# Fail to install FreeBSD via PXE UEFI firmware



## ccy (Nov 18, 2019)

I have DHCP/TFTP/NFS working service to serve files from network.  This service works to boot Debian installer from PXE.

I am trying on latest FreeBSD 13.0 current snapshot.  I extract bootonly iso files and keep in my TFTP and NFS folder.

In DHCP service,  I setup root-path to NFS mount point of the extracted bootonly iso files.

The DHCP serve the boot/loader.efi via TFTP service.

I then try to boot a Hyper-V machine in network, it can get IPv4 address and load boot/loader.efi.

However, the machine stop afte "Setting currdev to net0:"  No further error message was prompted.

I attach the screenshot in attach files.

I also try on FreeBSD 11.3, 12.0 and 12.1 and all having same problem.

I start wondering if FreeBSD can install via PXE?


----------



## SirDice (Nov 18, 2019)

ccy said:


> I start wondering if FreeBSD can install via PXE?


PXE booting shouldn't be a problem. It's the combination with UEFI you're having problems with.  

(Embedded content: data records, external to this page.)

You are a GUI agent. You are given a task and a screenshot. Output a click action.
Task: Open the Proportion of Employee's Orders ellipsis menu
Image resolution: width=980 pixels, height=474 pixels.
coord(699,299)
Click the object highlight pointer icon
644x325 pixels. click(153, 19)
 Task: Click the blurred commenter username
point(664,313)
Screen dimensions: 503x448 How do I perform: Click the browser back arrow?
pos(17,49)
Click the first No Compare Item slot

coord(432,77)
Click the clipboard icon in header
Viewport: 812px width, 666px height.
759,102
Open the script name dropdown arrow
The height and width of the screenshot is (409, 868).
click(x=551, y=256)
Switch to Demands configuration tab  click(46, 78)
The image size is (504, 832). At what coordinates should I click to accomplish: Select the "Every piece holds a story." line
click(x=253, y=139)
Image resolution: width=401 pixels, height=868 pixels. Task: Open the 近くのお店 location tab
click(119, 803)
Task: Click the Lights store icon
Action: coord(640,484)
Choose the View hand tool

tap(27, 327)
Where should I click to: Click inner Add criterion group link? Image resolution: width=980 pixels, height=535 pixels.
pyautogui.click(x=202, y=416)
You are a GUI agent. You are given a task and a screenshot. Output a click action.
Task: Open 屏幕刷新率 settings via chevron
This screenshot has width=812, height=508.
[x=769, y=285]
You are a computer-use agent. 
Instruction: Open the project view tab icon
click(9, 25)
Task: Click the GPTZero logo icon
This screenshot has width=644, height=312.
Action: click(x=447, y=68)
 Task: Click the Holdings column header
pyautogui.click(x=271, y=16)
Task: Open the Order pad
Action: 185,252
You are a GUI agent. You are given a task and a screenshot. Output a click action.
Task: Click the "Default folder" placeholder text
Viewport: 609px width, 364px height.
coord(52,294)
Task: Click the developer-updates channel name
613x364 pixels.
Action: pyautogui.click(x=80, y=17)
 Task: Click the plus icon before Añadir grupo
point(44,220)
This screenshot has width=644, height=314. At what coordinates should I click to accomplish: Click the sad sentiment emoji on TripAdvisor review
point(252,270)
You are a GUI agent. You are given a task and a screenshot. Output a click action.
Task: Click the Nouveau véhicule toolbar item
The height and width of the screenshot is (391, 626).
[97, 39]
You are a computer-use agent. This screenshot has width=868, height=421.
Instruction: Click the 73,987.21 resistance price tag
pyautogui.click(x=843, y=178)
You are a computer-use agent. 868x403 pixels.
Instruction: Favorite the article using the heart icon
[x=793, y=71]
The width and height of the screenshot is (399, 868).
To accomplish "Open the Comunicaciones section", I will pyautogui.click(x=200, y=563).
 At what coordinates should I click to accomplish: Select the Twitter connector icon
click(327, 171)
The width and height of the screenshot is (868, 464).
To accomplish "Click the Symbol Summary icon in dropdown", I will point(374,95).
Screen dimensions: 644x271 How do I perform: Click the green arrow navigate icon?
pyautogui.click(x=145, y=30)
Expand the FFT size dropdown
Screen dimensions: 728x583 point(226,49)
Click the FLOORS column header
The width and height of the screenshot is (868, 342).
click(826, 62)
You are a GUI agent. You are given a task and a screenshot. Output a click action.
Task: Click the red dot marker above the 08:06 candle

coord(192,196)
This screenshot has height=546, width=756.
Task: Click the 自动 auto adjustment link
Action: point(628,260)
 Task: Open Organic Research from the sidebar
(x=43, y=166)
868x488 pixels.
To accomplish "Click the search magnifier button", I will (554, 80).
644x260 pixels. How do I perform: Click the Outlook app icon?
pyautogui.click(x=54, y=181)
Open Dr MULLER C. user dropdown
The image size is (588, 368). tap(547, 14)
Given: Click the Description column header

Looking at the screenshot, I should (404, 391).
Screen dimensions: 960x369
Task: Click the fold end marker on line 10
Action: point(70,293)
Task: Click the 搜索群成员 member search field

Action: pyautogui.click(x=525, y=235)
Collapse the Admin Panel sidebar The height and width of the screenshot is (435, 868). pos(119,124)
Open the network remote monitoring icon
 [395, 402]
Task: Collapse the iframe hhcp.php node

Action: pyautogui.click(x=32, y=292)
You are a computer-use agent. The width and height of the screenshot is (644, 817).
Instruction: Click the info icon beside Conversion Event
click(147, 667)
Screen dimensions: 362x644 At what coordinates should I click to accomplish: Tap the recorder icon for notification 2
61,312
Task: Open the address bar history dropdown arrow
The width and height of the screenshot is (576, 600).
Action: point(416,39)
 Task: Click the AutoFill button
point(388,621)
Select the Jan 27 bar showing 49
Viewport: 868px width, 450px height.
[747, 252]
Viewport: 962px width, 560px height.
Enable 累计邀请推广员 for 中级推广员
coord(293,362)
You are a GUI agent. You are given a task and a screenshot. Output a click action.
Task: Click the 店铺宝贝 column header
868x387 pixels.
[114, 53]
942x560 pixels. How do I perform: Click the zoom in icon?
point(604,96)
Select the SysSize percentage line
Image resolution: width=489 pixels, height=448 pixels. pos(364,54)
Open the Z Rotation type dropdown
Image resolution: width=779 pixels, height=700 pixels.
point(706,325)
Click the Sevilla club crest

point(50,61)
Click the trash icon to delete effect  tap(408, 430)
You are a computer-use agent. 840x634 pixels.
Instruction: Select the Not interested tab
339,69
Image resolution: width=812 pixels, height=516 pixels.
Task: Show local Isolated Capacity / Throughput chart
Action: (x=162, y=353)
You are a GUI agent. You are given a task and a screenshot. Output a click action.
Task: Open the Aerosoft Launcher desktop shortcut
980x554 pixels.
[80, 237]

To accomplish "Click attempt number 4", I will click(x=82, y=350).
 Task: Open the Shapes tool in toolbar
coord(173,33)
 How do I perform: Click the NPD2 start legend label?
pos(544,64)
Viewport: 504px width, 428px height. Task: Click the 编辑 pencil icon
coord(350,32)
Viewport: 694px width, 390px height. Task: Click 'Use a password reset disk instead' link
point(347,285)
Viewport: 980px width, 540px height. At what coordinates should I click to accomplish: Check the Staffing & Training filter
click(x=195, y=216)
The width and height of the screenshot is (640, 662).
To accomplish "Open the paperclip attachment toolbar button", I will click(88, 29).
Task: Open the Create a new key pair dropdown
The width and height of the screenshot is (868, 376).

31.8. Diskless Operation with PXE

Never tried it with UEFI though. Does this help? https://kernelnomicon.org/?p=667


----------



## ccy (Nov 19, 2019)

SirDice said:


> Never tried it with UEFI though. Does this help? https://kernelnomicon.org/?p=667



The above link doesn't help, it works with RealTek NIC.  I am using the Intel NIC, I try add this to boot/loader.conf

    if_igb_load="YES"

and it don't work too.


----------



## grahamperrin@ (Dec 24, 2020)

Cross reference: 

EFI, UEFI, PXE: FreeBSD-12.1-RELEASE-amd64-bootonly.iso boot from SAN device failed, error 0x7f22208e


----------